AWS Redshift for System Architects
What Is Amazon Redshift?
Amazon Redshift is a fully managed, petabyte-scale data warehouse service that uses SQL to analyze structured and semi-structured data. Redshift uses massively parallel processing (MPP) and columnar storage to deliver fast query performance on large datasets.
What Problems Redshift Solves:
- Analytical query performance: Traditional databases struggle with complex analytical queries; Redshift handles petabyte-scale analytics with sub-second latency
- Data warehouse cost: On-premises data warehouses are expensive to scale; Redshift offers pay-as-you-go pricing starting at $0.25/hour
- Data lake integration: Querying S3 data lakes requires complex ETL; Redshift Spectrum queries S3 directly without loading
- Scalability bottlenecks: Vertical scaling limits constrain growth; Redshift scales horizontally to petabytes
- Operational overhead: Managing data warehouse infrastructure is complex; Redshift is fully managed with automated backups, patching, and scaling
When to use Redshift:
- You need a data warehouse for OLAP (Online Analytical Processing) workloads
- You have large datasets (>100 GB) requiring complex analytical queries
- You want to query data in S3 without ETL (Redshift Spectrum)
- You need BI tool integration (Tableau, PowerBI, Looker, QuickSight)
- You require sub-second query performance on aggregations and joins
Redshift Serverless vs Provisioned Clusters
Redshift offers two deployment models with distinct cost and operational characteristics.
Redshift Serverless
Zero-configuration data warehouse that auto-scales compute capacity.
How It Works:
- Capacity measured in Redshift Processing Units (RPUs)
- Minimum 8 RPUs (base capacity), scales automatically based on workload
- Per-second billing (60-second minimum)
- No cluster management required
Pricing (us-east-1, 2024):
- $0.375/RPU-hour (minimum 8 RPUs = $3/hour when active)
- Storage: $0.024/GB/month (Redshift Managed Storage)
- Free credits: None (pay only when queries run)

RAW DATA:
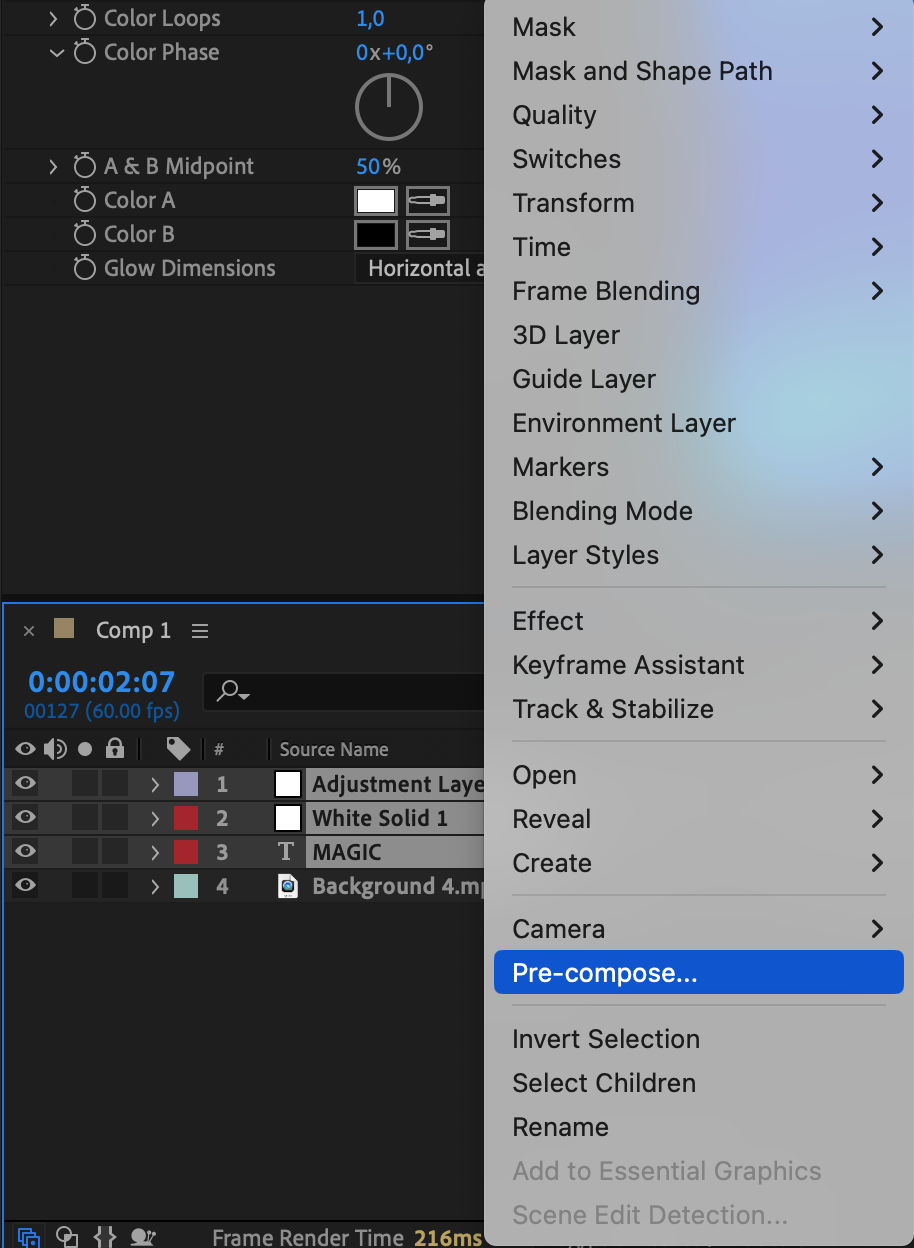Toggle the lock box for White Solid 1
Image resolution: width=914 pixels, height=1248 pixels.
[115, 818]
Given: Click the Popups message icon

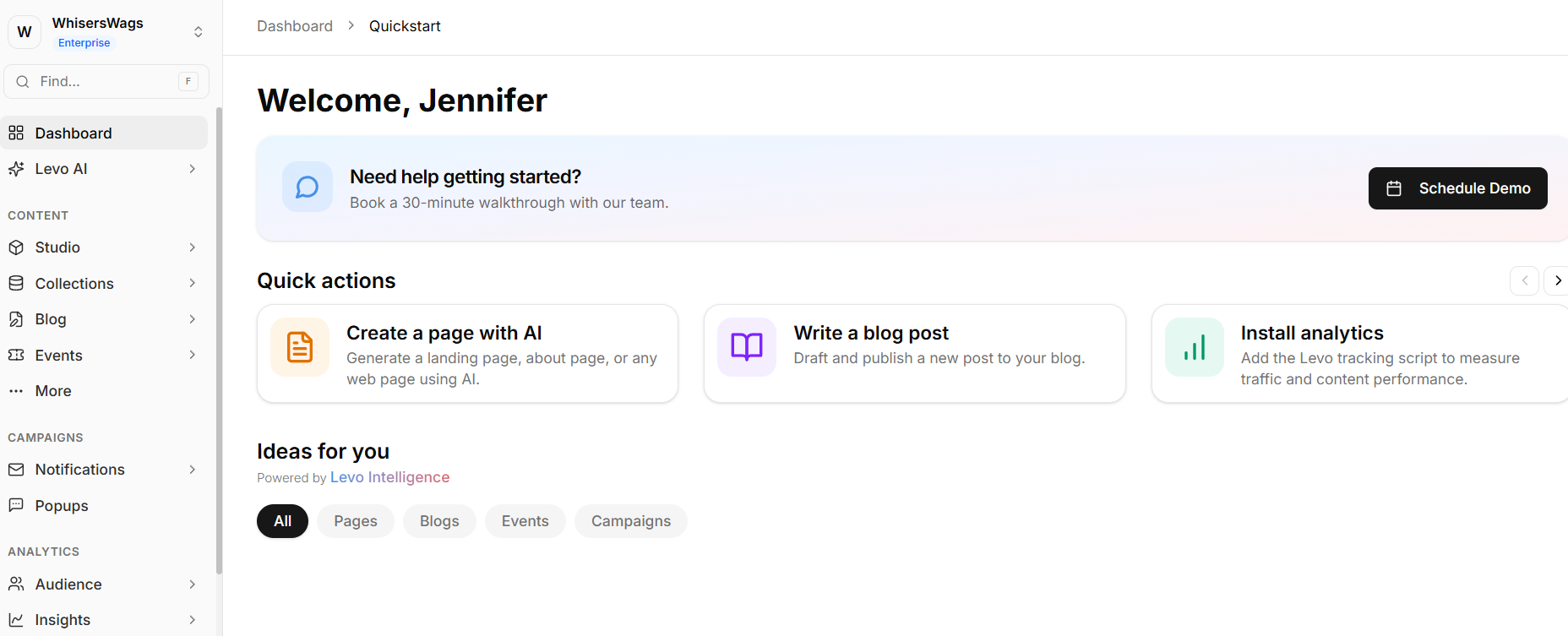Looking at the screenshot, I should pos(16,505).
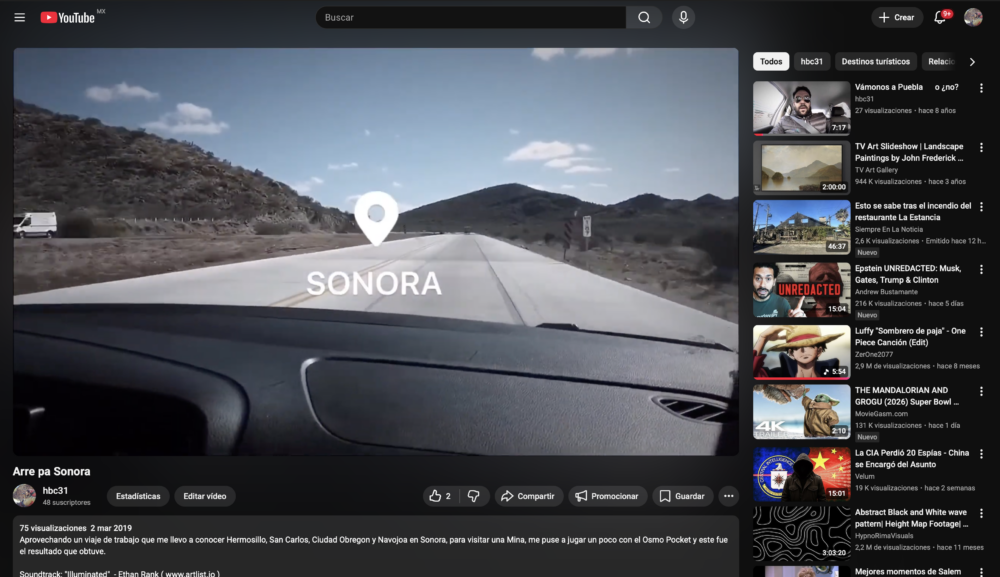The height and width of the screenshot is (577, 1000).
Task: Open account avatar menu at top right
Action: point(973,17)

GIVEN INSTRUCTION A:
In the Redshift overview, what is the minimum base capacity for Redshift Serverless?
GIVEN INSTRUCTION B:
Pick up the Redshift overview after its final line and carry it forward.

WRITTEN RESPONSE A:
8 RPUs.

WRITTEN RESPONSE B:
- Serverless Reservations: Up to 24% discount for 1-year or 3-year commitments
Cost Example:
- 8 RPUs base capacity running 2 hours/day × 30 days = 60 hours
- Compute: 60 hours × 8 RPUs × $0.375 = $180/month
- Storage: 500 GB × $0.024 = $12/month
- Total: $192/month
When to Use Serverless:
- Unpredictable or spiky workloads (ad-hoc analytics, BI dashboards)
- Development and testing environments
- Infrequent usage (<8 hours/day)
- Workloads with idle periods (no charges when not querying)
- Teams wanting zero operational overhead
Savings: 40-65% cost reduction vs provisioned for variable workloads (AWS customer reports).
Provisioned Clusters
Node-based clusters with configurable instance types and node counts.
Architecture:
- Leader node: Receives queries, develops query plans, distributes work
- Compute nodes: Store data and execute queries in parallel (2-128 nodes)
- RA3 nodes: Separate compute and storage (recommended)
Pricing (us-east-1, 2024):
- ra3.xlplus: $1.235/hour (4 vCPUs, 32 GB memory)
- ra3.4xlarge: $3.26/hour (12 vCPUs, 96 GB memory)
- ra3.16xlarge: $13.04/hour (48 vCPUs, 384 GB memory)
- Storage (RA3): $0.024/GB/month (Redshift Managed Storage, separate from compute)
- Reserved Instances: Up to 64% discount (3-year commitment)
Cost Example (2-node ra3.4xlarge cluster):
- Compute: 2 nodes × $3.26/hour × 730 hours = $4,760/month
- Storage: 500 GB × $0.024 = $12/month
- Total: $4,772/month
- Reserved (3-year): $1,718/month (64% savings)
When to Use Provisioned:
- Predictable, steady workloads (>8 hours/day)
- Cost optimization with Reserved Instances
- Performance-sensitive applications requiring dedicated resources
- Workloads requiring specific node configurations
Breakeven Analysis:
- Serverless at 8 RPUs: $3/hour active time
- Provisioned ra3.4xlarge (2 nodes): $6.52/hour (always running)
- Breakeven: Serverless is cheaper if active <50% of the time (12 hours/day)
Decision Framework: Serverless vs Provisioned
| Dimension | Serverless | Provisioned |
|---|---|---|
| Cost Model | Pay-per-use (RPU-hours) | Pay for provisioned capacity (always running) |
| Best For | Variable workloads | Steady, predictable workloads |
| Cost Savings | Cheaper for <50% utilization | Cheaper for >50% utilization + Reserved Instances |
| Setup | Zero configuration | Manual cluster sizing |
| Scaling | Automatic (seconds) | Manual (add/remove nodes) |
| Performance | Auto-tuned | Configurable (node type, count) |
| Use Case | Ad-hoc queries, dev/test, BI dashboards | Production analytics, 24/7 workloads |
RA3 Node Types and Architecture
RA3 nodes (recommended for new clusters) separate compute and storage for independent scaling.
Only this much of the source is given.